_Required work:_ Copy the items below verbatim, starting at the line that contains "Given: Click the Réseau" and ending after the line that contains "click(x=143, y=66)".

_Data section:_
= = =

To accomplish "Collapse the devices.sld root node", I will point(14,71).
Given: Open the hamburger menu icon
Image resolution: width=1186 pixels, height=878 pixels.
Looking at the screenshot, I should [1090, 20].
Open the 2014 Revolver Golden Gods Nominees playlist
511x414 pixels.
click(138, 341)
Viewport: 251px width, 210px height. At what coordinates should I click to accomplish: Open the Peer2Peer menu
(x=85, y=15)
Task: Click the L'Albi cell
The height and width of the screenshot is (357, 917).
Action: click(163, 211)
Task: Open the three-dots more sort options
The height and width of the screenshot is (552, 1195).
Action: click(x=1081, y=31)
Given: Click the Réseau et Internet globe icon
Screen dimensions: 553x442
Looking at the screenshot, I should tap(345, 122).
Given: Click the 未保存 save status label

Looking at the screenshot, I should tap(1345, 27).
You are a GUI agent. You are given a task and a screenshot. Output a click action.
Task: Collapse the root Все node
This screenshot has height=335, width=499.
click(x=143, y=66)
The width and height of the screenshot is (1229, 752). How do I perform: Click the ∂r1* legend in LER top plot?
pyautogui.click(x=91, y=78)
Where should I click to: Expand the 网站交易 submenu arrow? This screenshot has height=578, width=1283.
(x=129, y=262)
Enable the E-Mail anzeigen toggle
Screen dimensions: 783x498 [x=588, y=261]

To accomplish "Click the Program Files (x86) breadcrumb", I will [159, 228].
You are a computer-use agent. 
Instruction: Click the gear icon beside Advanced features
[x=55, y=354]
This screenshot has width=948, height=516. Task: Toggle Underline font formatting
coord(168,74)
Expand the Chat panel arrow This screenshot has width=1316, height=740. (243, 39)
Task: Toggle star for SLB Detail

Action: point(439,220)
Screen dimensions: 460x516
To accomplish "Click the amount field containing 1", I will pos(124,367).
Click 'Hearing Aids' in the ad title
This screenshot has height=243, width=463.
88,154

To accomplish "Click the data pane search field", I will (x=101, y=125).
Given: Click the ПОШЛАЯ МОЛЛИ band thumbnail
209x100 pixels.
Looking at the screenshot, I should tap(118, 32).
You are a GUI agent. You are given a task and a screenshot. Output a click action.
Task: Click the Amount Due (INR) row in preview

= = =

_Task answer:_
Given: Click the Réseau et Internet globe icon
Screen dimensions: 553x442
Looking at the screenshot, I should tap(345, 122).
Given: Click the 未保存 save status label

Looking at the screenshot, I should tap(1345, 27).
You are a GUI agent. You are given a task and a screenshot. Output a click action.
Task: Collapse the root Все node
This screenshot has height=335, width=499.
click(x=143, y=66)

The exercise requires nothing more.